#### INSTRUCCIONES DE LA TAREA:
Copia sin ningún cambio las líneas del listado que van desde la que contiene "Where should I click to: Enable" hasta la que contiene "[1125, 118]", ambas incluidas.

#### Datos de ubicación de elementos y de texto:
....

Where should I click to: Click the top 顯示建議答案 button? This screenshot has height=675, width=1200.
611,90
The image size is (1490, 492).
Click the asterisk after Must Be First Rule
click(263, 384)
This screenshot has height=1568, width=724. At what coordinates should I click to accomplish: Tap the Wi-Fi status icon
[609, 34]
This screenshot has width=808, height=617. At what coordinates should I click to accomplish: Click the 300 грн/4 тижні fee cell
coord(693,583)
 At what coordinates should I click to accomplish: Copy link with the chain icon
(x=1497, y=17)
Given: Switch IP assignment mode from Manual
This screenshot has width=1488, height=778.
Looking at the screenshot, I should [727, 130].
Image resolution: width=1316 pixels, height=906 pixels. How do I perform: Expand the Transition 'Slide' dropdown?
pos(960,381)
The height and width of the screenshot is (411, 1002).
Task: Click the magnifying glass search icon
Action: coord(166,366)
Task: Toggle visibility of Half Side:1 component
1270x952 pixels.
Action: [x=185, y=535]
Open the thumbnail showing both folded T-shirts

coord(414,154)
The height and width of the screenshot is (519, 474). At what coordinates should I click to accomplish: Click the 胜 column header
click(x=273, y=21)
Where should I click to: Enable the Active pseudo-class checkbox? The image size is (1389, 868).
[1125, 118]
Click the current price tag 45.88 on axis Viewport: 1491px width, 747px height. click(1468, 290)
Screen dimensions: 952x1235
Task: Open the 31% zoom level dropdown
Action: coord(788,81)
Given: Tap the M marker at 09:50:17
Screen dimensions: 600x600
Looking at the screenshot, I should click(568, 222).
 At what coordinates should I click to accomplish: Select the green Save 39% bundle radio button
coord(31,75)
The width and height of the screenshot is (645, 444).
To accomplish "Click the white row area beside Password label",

....

#### SOLUCIÓN DEL EJERCICIO:
Where should I click to: Enable the Active pseudo-class checkbox? The image size is (1389, 868).
[1125, 118]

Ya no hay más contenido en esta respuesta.